Vorsorgevollmacht – eine oder zwei Personen als Bevollmächtigte?

Stiftung Vorsorgevollmacht:
Dies ist eine der Fragen, die wir heute unbedingt unserem Experten stellen müssen. Prof.
Thieler was empfehlen Sie, soll man eine oder zwei Personen als Bevollmächtigte
aufnehmen?

Prof. Dr. Thieler:
Das ist eine grundsätzliche Frage und ist total abhängig davon, falls man mehrere Personen in
der Vollmacht aufnehmen will, wie die Personen zueinander stehen.

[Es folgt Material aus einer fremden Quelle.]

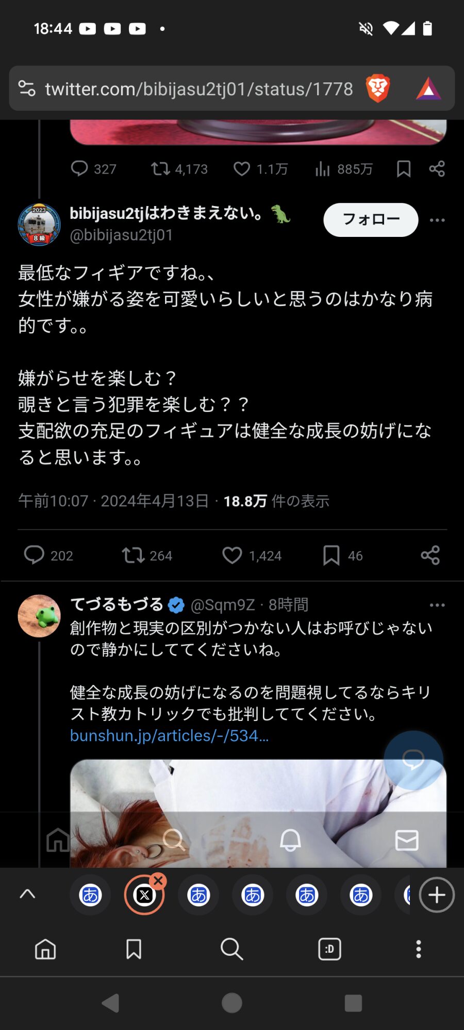Like the main tweet with 1,424 likes
Image resolution: width=464 pixels, height=1030 pixels.
click(x=232, y=555)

Stiftung Vorsorgevollmacht:
Wie meinen Sie das?

Prof. Dr. Thieler:
Entscheidend ist, ob gewährleistet ist – was man an sich gar nicht für die Zukunft
gewährleisten kann – ob die Personen sich auch in Zukunft verstehen. Ich möchte das mal
anhand eines Beispielsfalles erklären: Haben Eltern beispielsweise ihre beiden Kinder, die
sich während der gesamten Kindheit gut vertragen haben, als Bevollmächtigte aufgenommen.
So könnte von Anfang an also kein Problem bestehen. Das Problem taucht aber oft in zwei
Bereichen auf.
Der 1. Bereich: die Kinder geraten in Streit, manchmal auch durch angeheiratete Ehepartner,
die einiges an Zwietracht säen können. Manchmal auch einfach aus Neidgefühlen, dass das
eine Kind meint, dass das andere Kind in den letzten Jahren mehr von den Eltern bekommen
hat. Wenn die Kinder zerstritten sind ist dies ein Grund, die Vorsorgevollmacht seitens des
Gerichts widerrufen zu lassen. Das Endergebnis ist, man erhält eine Betreuung, die man nie
wollte.
Ein weiterer wichtiger Grund ist mir in der Praxis bei einem Fall aufgefallen. Ich hatte vor
Jahren mal jemanden vertreten, der zwei Kinder beauftragt hatte. Eines der beiden Kinder
wurde krank und konnte die Vollmacht nicht mehr ausüben. Das Landgericht Memmingen hat
in diesem Fall entschieden, dass generell die Vollmacht nicht mehr wirksam ist, weil der
Wille der Eltern so ausgelegt werden muss, dass sie nur beide Bevollmächtigten haben
wollten.

Stiftung Vorsorgevollmacht:
Was raten Sie in einem derartigen Fall?

Prof. Dr. Thieler:

Für einen derartigen Fall muss in der Vorsorgevollmacht unbedingt eine Regelung getroffen
werden, ob in diesem Sonderfall der einzelne Bevollmächtigte die Vollmacht weiterführen
kann. Ist dies vergessen worden, so droht der Widerruf der gesamten Vollmacht und die
Einsetzung eines Betreuers.

Stiftung Vorsorgevollmacht:
Wird dies nicht dadurch verhindert, dass man einen Ersatzbevollmächtigten benennt?

Prof. Dr. Thieler:
Sicherlich kann der Ersatzbevollmächtigte in einem solchen Fall als Vollmachtnehmer
auftreten. Allerdings müsste dies in der Vorsorgevollmacht auch geregelt werden, dass für
gerade diesen Fall der Ersatzbevollmächtigte in sein Amt eintritt und nunmehr
Bevollmächtigter wird. Ich halte die Ersatzproblematik sowieso für sehr schwierig zu lösen,
weil die Ersatzproblematik durch die Frage, wann der Ersatzbevollmächtigte tätig wird,
praktisch in der Vorsorgevollmacht gar nicht konkret geregelt werden kann und nicht alle
möglichen Fälle überhaupt erwähnt werden können. Hier sollte man wirklich den Rat eines
Experten einholen.
Ich möchte auch an dieser Stelle nicht irgendwelche Ratschläge erteilen, weil die Ratschläge
völlig abhängig sind von der individuellen Lebenssituation des Vollmachtgebers.